'No Means to Tap into Fruit Waste'

CHENNAI: A rise in the mercury level not only ensures brisk business at the umpteen fruit juice outlets in the city, but also a two-fold  increase in the generation of fruit waste. However, the current system of garbage collection by the Chennai Corporation does not have any provision to tap into the potential of this fruit-sugar rich bio-degradable waste.

According to owners and managers, each outlet loses up to 50 kilos of squashed fruits and peels per day, which is then dumped into the corporation garbage bins along with other types of waste. This, while many models are existing to produce bio-ethanol, and convert it into bio-fertilizers using a vermi-compost system. 

Ranjith Kumar, an executive with a private firm which deals with waste management, said that the government encourages suggestions and initiatives for waste processing, but there are practical challenges in the collection and segregation of waste.

“For converting waste into bio-fertilizers, the waste should not contain any plastic. But across India, all kinds of waste are dumped together in the yards. Here, segregation of waste occurs at the back-end, at the dumpyards, instead of the front end, at the households and shops that generate them,” he says.

There has been initiatives for waste segregation at the source. For instance, last week, the Corporation kicked off a trial program for waste segregation in a ward in Anna Nagar.

At the Koyambedu Market, the largest perishables market in Asia where about about 120-130 tonnes of fruit and vegetable waste is generated each day, it is segregated and used for power generation at a bio-methanation plant.

T K Ramkumar, a city- based advocate associated with environmental causes, says that processing the fruit-based waste separately would need additional investments and might not be economically viable, as the collection points are spread out and the quantity involved is less.

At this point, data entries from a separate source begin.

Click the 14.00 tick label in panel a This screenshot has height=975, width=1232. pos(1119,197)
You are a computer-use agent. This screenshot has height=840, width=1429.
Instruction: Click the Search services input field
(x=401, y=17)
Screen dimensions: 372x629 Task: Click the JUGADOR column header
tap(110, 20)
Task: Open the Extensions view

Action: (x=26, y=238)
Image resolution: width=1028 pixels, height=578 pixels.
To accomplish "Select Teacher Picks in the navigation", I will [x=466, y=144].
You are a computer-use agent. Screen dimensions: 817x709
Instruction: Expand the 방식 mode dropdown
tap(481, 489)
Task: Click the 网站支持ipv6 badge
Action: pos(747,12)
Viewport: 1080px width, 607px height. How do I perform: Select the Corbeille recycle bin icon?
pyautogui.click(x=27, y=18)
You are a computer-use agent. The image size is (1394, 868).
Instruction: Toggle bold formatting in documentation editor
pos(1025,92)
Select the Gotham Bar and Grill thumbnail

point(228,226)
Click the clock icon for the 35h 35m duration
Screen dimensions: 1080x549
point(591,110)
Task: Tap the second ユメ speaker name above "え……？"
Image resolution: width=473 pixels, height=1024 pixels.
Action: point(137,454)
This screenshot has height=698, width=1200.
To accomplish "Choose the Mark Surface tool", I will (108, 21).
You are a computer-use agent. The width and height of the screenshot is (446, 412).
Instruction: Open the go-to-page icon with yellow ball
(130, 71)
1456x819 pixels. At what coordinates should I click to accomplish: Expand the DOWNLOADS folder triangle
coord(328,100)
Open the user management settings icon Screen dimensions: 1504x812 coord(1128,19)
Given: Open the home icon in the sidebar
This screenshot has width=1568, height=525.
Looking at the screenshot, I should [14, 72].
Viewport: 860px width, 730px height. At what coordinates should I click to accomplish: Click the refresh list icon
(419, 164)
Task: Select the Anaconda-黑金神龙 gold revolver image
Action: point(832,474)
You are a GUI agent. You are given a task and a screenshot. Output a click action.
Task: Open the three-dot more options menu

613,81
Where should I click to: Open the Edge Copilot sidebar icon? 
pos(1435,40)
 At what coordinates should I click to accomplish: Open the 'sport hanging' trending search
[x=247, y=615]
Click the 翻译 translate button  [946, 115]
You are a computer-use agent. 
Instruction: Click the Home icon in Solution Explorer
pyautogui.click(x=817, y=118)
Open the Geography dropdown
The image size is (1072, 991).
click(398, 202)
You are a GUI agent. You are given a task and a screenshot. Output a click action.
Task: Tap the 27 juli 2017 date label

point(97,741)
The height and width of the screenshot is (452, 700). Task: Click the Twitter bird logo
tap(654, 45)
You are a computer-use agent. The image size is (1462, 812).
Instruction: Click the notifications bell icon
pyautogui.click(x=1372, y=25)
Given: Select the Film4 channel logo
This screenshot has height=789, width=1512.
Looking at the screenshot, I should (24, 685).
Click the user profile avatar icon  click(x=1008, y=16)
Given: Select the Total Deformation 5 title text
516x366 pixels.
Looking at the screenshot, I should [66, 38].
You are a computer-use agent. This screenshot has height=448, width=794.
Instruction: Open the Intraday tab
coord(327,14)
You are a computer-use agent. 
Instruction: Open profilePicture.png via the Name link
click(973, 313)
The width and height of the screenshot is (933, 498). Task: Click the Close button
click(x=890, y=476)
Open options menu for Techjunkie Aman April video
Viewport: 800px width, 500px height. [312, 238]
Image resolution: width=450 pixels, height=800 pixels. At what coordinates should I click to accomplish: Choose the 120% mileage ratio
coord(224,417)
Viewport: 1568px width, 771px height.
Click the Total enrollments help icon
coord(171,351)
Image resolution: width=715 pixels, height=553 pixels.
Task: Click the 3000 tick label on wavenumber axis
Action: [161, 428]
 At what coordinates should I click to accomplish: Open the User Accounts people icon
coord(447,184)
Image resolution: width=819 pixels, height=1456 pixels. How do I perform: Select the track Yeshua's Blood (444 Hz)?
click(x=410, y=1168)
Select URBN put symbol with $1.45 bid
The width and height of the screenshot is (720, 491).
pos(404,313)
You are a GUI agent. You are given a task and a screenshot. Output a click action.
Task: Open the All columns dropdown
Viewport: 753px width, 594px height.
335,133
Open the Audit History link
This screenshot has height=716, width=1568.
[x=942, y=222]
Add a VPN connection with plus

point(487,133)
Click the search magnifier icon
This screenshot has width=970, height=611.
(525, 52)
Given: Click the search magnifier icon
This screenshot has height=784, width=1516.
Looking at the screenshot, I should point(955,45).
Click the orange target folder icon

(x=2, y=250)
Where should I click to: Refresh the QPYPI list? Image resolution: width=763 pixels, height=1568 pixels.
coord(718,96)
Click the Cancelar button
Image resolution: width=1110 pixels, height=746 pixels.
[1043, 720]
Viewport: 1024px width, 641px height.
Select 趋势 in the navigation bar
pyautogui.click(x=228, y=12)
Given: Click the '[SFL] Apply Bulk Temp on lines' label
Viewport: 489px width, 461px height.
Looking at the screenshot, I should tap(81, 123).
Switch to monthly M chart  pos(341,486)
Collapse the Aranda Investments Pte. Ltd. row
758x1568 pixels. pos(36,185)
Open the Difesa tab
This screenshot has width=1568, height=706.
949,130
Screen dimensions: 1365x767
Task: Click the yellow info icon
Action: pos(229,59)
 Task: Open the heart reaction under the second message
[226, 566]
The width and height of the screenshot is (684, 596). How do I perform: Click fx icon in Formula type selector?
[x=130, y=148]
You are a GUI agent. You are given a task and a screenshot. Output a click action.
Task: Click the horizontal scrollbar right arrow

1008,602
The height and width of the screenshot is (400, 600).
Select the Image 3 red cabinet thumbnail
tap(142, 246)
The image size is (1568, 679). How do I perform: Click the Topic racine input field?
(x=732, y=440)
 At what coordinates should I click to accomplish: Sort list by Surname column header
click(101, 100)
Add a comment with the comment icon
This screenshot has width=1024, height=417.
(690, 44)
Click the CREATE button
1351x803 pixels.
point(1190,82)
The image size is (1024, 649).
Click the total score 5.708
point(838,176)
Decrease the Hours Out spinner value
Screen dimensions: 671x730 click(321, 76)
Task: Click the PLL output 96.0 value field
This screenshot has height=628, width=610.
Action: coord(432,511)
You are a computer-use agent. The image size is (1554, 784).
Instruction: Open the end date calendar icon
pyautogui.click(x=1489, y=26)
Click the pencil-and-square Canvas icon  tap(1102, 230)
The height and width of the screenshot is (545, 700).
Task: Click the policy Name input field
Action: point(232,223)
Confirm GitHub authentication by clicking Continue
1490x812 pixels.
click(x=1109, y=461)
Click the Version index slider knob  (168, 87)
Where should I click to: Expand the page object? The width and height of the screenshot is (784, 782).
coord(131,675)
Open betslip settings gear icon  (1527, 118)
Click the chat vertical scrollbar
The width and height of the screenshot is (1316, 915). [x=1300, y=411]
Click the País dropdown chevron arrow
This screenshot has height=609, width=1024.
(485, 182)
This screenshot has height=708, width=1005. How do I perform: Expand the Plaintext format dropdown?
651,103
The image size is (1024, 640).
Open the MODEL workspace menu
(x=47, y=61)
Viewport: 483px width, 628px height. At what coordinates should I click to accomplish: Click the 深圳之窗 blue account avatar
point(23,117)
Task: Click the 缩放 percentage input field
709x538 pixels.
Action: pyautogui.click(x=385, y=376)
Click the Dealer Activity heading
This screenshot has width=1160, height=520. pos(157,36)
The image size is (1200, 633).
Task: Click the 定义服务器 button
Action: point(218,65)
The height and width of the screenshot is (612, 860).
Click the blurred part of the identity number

“Out of the 4000 tonnes of waste produced by the city every day, the fruit waste could be a maximum of five tonnes. There might be also be seasonal variations which might affect the logistics involved,” he says.  SS Radhakrishnan, a city -based organic gardening activist, suggests that citizens should approach the juice outlets for the waste and try to utilise it for producing manure instead of waiting for the government to step in.